Lisa Gerritsen (born Lisa Orszag; December 21, 1957) is an American former child actress. She is most famous for her role as Bess, the independent-minded daughter of Phyllis Lindstrom on the 1970s television series The Mary Tyler Moore Show and its spin-off Phyllis.

Early life

Lisa Gerritsen was born Lisa Orszag in Los Angeles and is the granddaughter of child actor and screenwriter True Eames Boardman, and the great-granddaughter of silent film actors True Boardman and Virginia True Boardman. Her acting career began when she was eight years old. Encouraged by her mother and grandfather, she landed her first professional role in an episode of The Doris Day Show in 1968.

Career
After The Doris Day Show, Gerritsen had guest-star or cameo appearances in several television shows including The Odd Couple, Bonanza, The Courtship of Eddie's Father, The Virginian and Family Affair.
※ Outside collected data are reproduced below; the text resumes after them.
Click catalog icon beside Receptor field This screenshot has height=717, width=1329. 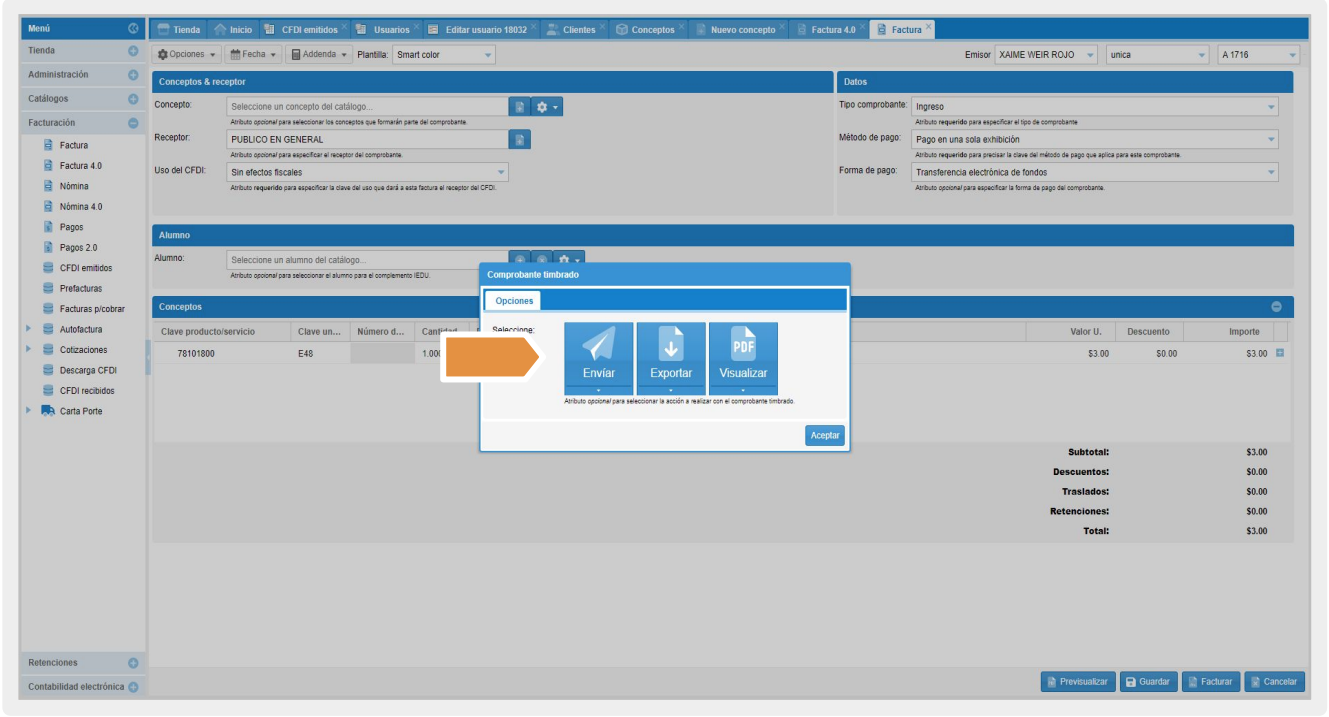[x=520, y=140]
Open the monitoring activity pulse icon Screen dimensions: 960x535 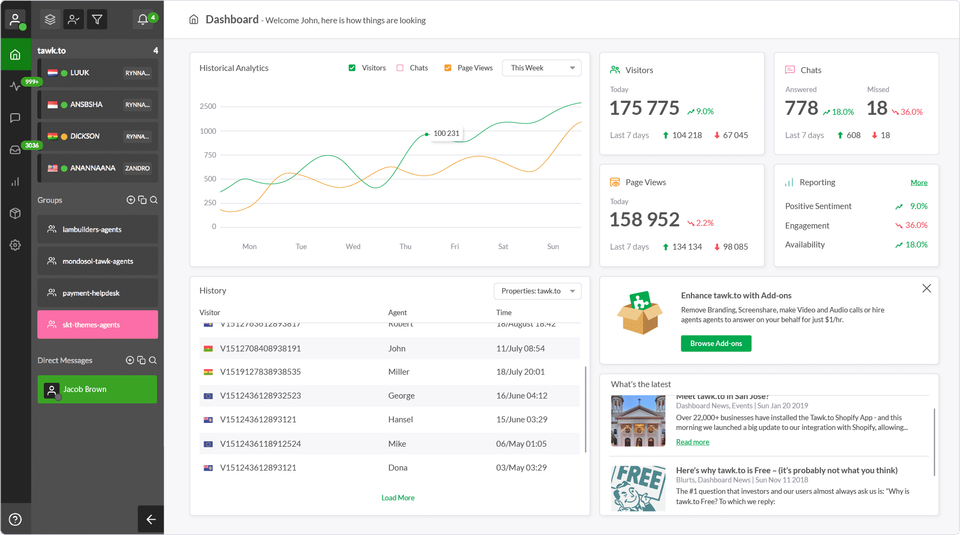(x=15, y=86)
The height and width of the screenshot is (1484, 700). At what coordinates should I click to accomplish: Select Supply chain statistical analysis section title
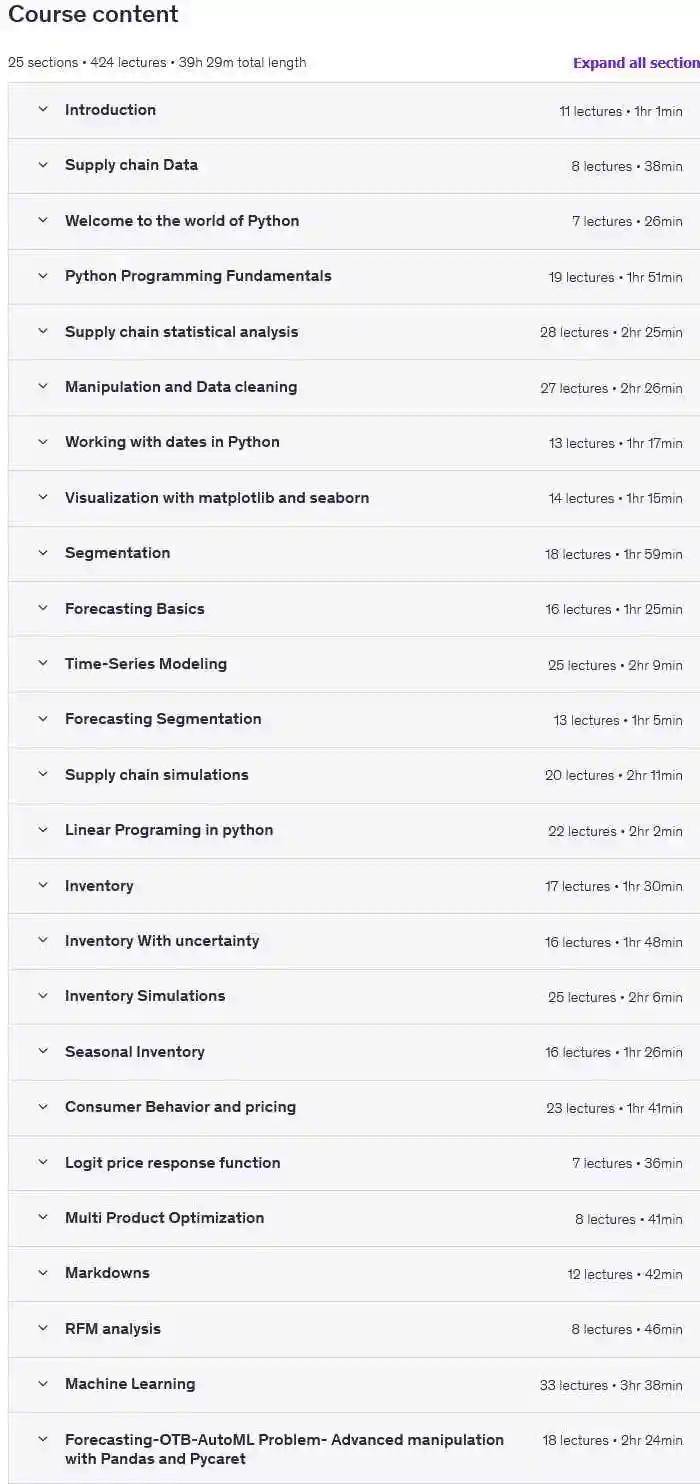click(x=181, y=332)
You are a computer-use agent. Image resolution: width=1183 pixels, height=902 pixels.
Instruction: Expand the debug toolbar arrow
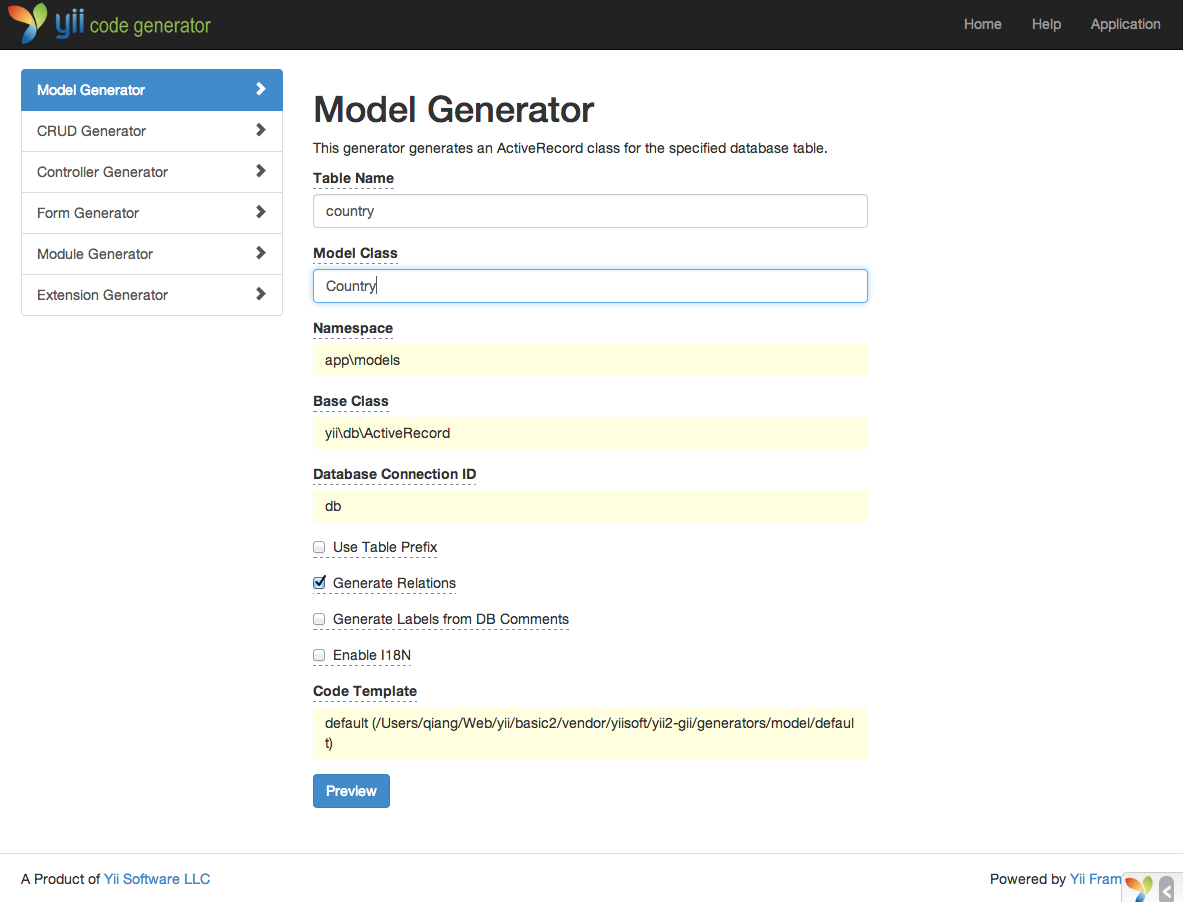point(1166,888)
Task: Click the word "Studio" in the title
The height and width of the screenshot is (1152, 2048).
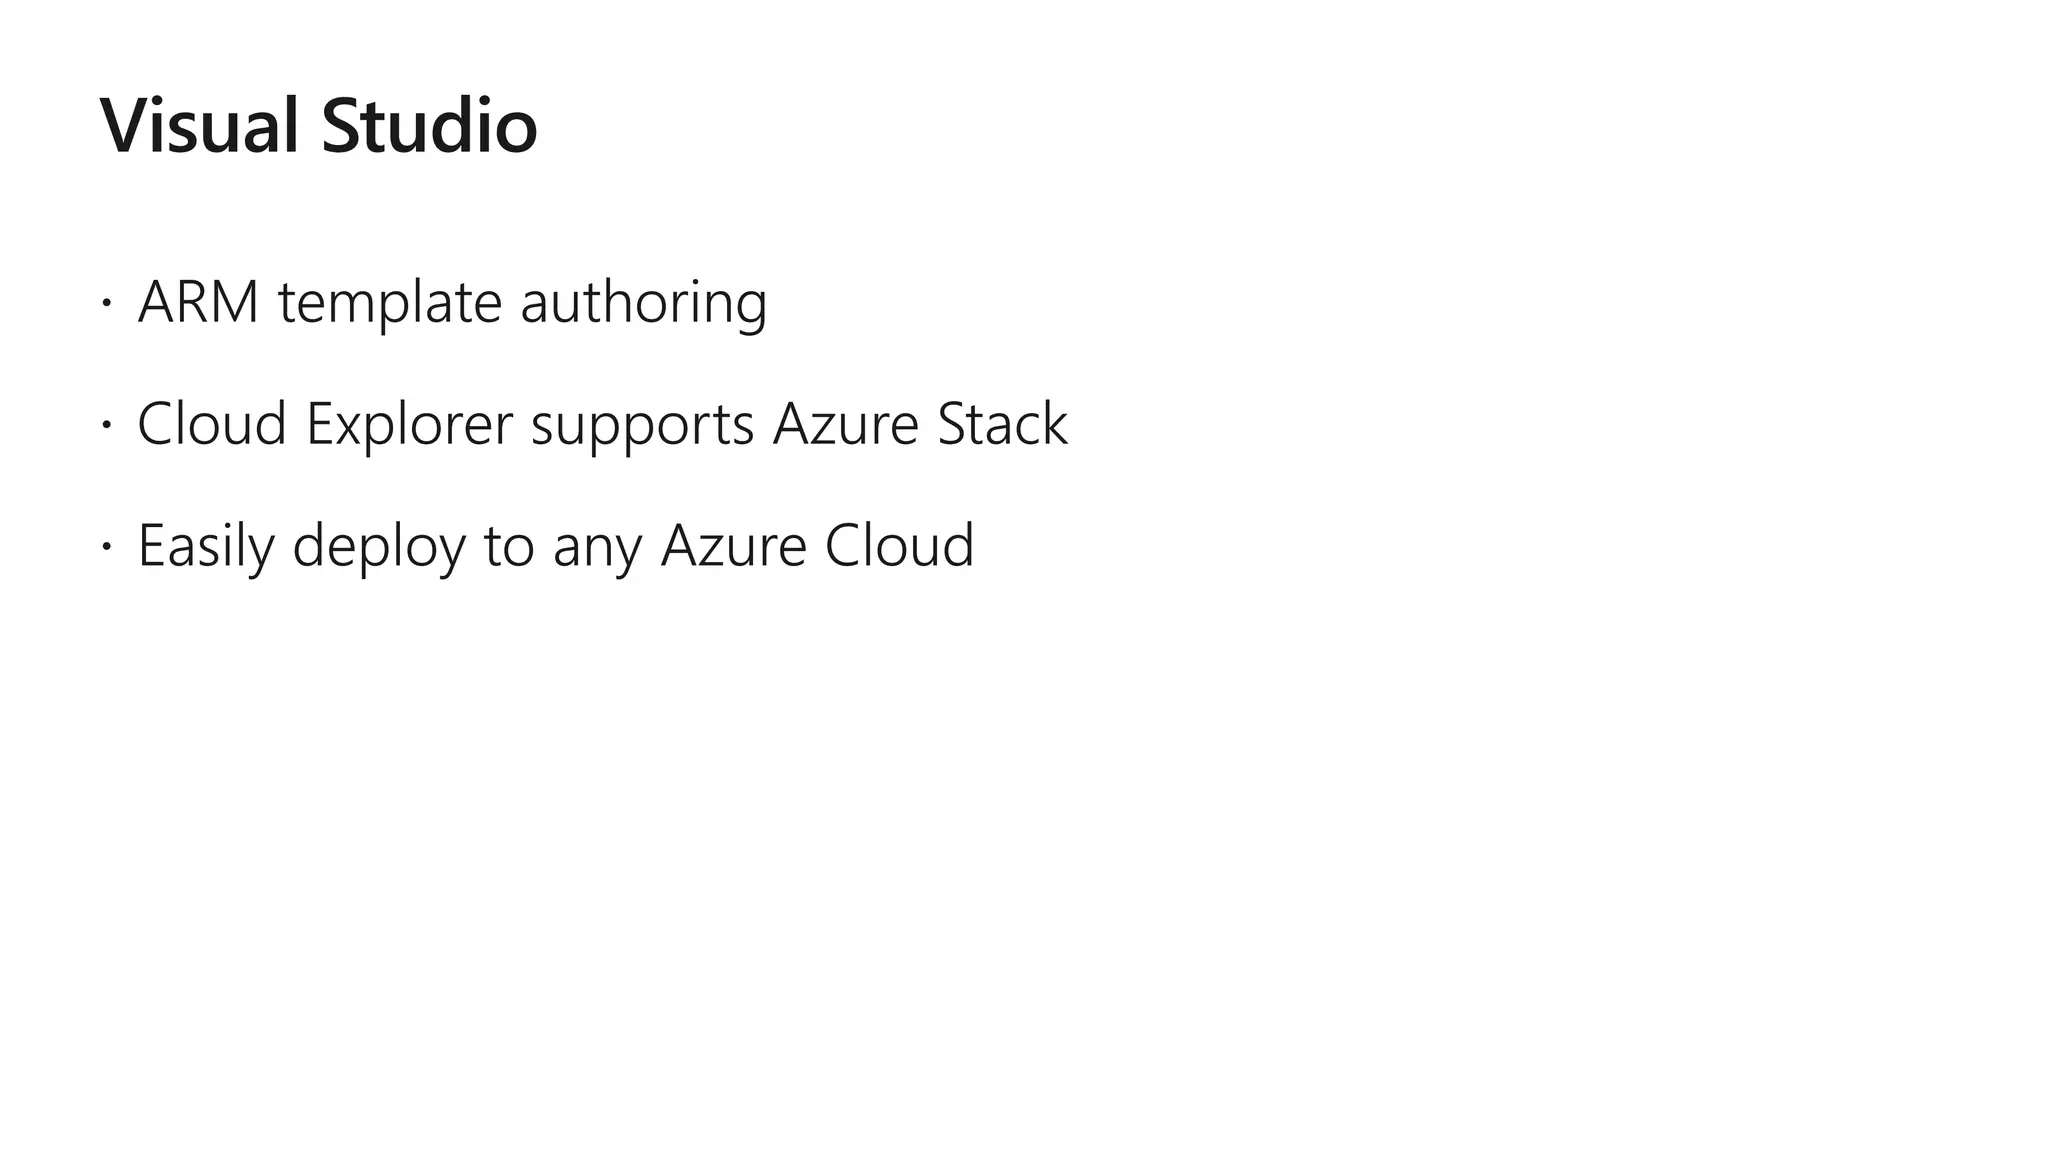Action: tap(429, 126)
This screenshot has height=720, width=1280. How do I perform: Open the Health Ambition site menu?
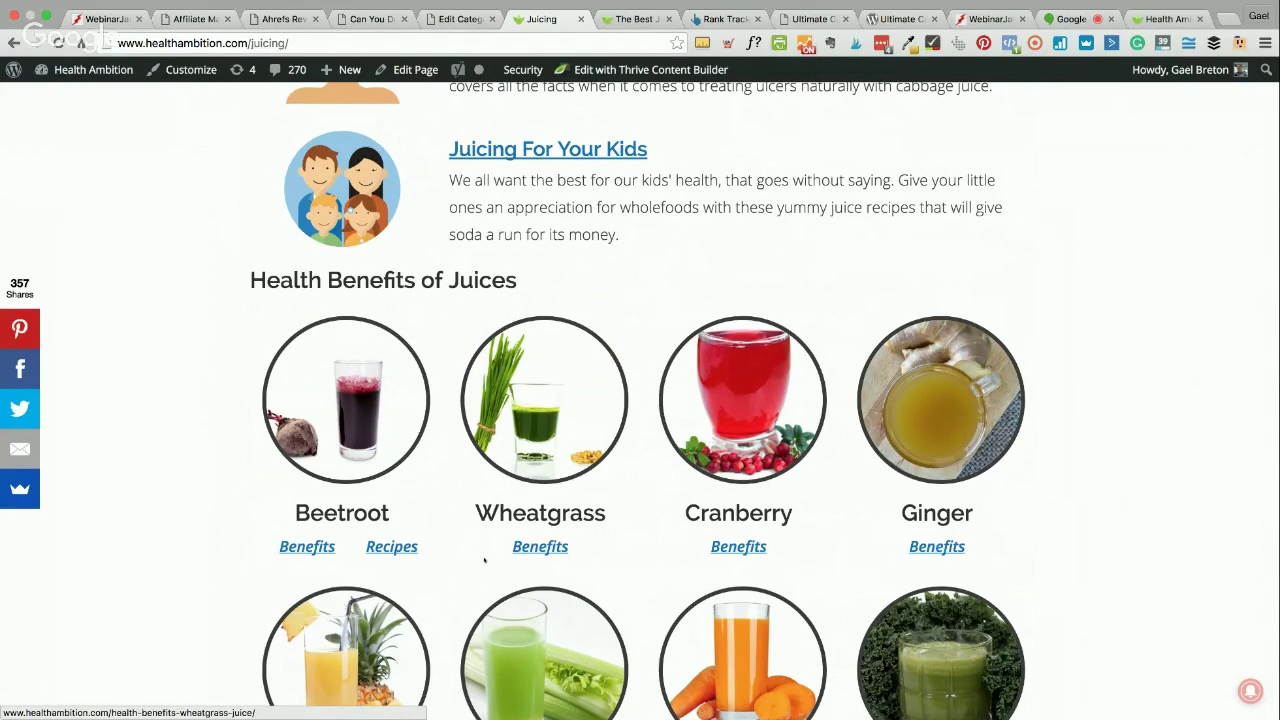tap(84, 70)
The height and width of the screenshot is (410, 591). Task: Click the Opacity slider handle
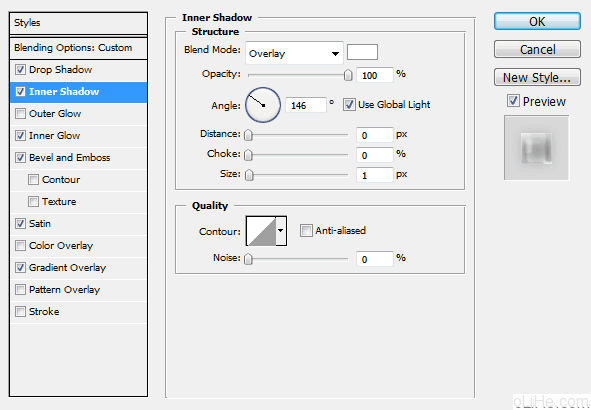[x=348, y=75]
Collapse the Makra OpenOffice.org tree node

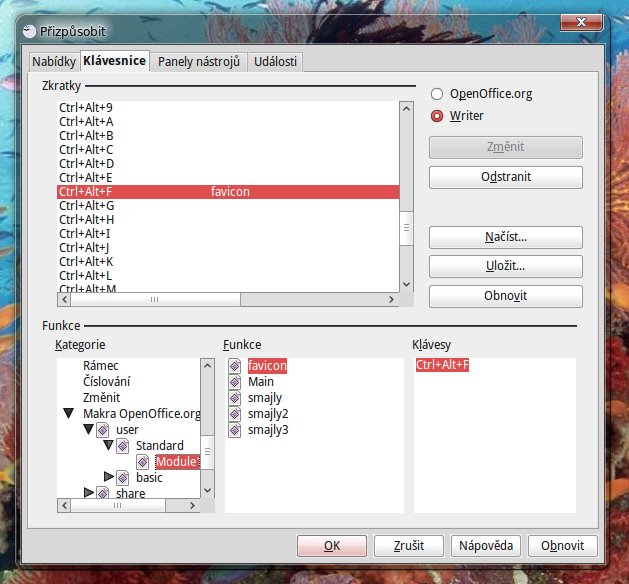click(68, 413)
She was also cast in several episodes of Gunsmoke, one of which helped her to land a regular role in the 1969 NBC comedy series My World and Welcome to It, which starred William Windom and Joan Hotchkis. The show was based on the cartoons and comedy of author James Thurber.

Gerritsen's role in the main cast of My World and Welcome to It, is one of the high points in her career. The show won several awards including Emmys, although it was cancelled after only one season. Combining animation with live-action sitcom storylines involving cartoonist John Monroe, his wife, daughter and pets, the show's format was unusual for TV. The blend of family strife and social satire included an unconventional relationship between Monroe as father and Gerritsen as genius daughter.

In 1970 Gerritsen (using credit Lisa True Gerritsen) appeared as Hannah Carson on the TV western "The Men From Shiloh" (rebranded name for The Virginian) in the episode titled "Hannah".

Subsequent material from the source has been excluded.